3.1. Patch Clamp Measurement Setup

Both detector reservoirs are filled with buffered potassium chloride (KCl) electrolyte. The concentration of the aqueous electrolyte varies between 0.1 molar (M) and 0.75 M for the different experiments, representing typical molarities used in many biotechnological experiments. An Ag/AgCl electrode is introduced into the inlet of each half-cell, approximately 5 mm from the membrane.

A transmembrane negative potential is imprinted by the electrodes, inducing an open pore current Iopen through the pore. The amounts of Iopen and its eventual blockade are measured by pico ammeters and amplified (Axopatch 200B amplifier, Axon Instruments, Union City, CA), connected to a CV 203BU head-stage, and recorded by a PC running PClamp 10 (Axon Instruments) for later analysis. The entire measurement setup is located in a Faraday cage to eliminate potential external noise.

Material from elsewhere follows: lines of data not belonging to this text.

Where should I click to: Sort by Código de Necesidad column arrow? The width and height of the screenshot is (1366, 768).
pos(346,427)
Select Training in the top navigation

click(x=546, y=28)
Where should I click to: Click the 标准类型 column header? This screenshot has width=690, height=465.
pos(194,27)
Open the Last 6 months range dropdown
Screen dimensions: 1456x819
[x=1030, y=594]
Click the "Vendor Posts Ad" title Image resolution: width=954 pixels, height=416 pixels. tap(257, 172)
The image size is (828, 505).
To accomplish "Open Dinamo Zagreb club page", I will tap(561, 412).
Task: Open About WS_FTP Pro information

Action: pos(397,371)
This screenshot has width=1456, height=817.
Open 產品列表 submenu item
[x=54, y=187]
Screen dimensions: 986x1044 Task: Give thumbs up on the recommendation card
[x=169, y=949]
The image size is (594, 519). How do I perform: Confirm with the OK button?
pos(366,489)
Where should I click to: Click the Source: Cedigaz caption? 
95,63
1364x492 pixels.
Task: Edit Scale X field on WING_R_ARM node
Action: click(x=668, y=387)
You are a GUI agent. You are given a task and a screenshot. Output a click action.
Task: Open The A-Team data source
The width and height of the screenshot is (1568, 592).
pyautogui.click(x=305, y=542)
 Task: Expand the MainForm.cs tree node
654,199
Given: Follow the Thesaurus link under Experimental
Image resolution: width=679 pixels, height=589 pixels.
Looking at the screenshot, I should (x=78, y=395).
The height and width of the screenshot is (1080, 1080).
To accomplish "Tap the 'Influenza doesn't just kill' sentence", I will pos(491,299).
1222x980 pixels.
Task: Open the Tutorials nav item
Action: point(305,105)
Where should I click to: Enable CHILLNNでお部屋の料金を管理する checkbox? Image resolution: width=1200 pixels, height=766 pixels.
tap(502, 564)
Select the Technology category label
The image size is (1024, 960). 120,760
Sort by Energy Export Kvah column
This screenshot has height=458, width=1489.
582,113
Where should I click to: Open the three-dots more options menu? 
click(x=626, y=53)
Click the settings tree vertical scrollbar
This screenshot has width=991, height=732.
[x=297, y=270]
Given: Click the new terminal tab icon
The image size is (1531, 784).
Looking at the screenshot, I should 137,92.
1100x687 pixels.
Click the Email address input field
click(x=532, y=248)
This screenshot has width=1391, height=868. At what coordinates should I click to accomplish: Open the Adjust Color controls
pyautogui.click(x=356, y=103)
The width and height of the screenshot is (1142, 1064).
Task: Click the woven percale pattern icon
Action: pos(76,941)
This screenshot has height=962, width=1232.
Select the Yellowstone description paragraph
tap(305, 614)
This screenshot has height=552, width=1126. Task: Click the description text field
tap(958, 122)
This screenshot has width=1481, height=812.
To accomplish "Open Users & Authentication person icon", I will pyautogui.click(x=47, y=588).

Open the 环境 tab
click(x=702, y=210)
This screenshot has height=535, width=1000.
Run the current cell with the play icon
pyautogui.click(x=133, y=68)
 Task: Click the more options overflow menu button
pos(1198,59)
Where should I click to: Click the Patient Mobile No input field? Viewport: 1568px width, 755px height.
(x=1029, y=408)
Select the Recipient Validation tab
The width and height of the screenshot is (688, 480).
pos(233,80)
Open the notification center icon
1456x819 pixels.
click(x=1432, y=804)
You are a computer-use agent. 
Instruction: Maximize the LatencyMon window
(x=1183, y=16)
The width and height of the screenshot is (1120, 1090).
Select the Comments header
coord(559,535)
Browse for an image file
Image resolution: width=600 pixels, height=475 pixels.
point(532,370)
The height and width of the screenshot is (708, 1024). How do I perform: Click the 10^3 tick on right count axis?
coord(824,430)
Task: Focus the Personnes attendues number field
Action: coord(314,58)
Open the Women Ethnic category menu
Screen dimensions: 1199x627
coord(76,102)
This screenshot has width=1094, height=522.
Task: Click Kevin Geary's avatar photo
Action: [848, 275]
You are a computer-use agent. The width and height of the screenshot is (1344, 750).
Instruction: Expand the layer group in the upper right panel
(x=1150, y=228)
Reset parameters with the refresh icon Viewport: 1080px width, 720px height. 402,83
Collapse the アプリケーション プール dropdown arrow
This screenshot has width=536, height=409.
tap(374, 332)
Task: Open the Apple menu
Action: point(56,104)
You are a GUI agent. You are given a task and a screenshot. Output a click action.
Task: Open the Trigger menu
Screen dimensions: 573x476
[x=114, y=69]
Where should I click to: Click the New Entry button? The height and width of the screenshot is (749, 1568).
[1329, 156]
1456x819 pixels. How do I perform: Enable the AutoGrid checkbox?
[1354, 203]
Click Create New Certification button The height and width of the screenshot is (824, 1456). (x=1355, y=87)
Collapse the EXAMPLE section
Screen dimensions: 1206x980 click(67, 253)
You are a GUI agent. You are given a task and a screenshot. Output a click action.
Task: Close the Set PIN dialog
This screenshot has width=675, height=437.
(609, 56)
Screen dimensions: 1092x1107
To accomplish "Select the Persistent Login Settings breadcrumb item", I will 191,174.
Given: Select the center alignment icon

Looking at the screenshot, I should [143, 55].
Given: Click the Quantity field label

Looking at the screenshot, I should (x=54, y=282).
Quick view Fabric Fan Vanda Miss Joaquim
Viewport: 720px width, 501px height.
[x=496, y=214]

3.2. Pore Geometrical Characterization

Prior to any analysis of the pore performance, its geometry needs to be verified. Scanning Electron Microscopy (SEM) as the standard technique could not be applied in this case, because it immediately thermally alters the pore even at lowest acceleration voltages. This effect of electron beams on insulating organic material is widely known, and was also described for a similar case by [24]. However, Iopen measured by the patch clamp system itself is a quick, accurate and elegant way to electrically determine the pore diameter if the layer thickness and electrolyte conductivity are known. We recently described this technique [21,25] and derived our EBL-patterned pore dimensions to be consistently underestimated by approximately 150 nm. A pore with a nominal diameter of 300 nm, for instance, based its ionic conductance, is actually approximately 450 nm. The mismatch of about 150 nm in the specific processing sequence described above is attributed to EBL exposure and development process parameters not yet fully optimized, as well as potentially integration steps associated with membrane release. While such a diameter size deviation would certainly limit the use of our pore in actual sensing applications, and therefore needs to be optimised in future fabrication iterations, its subsequent electrical characterization can be performed by simply assuming the actual pore size of 450 nm.

3.3. Long-Term Stability of Iopen and Its Noise Level

The pores exhibit a very stable time-independent Iopen, with a very low level of noise over a wide range of applied voltages from 0 mV (control scenario) to 100 mV. This proves that the membrane neither deteriorates over time by excessive swelling, nor starts to leak. The level of noise is better than 1% of Iopen. Figure 2 demonstrates sample recordings of Iopen for 20 mV increments of the applied voltage (20 mV to 100 mV) over a time period of 10 minutes. The magnified inset spans 25 - 30 pA (noise level) around the average Iopen of 3.9 nA at 20 mV.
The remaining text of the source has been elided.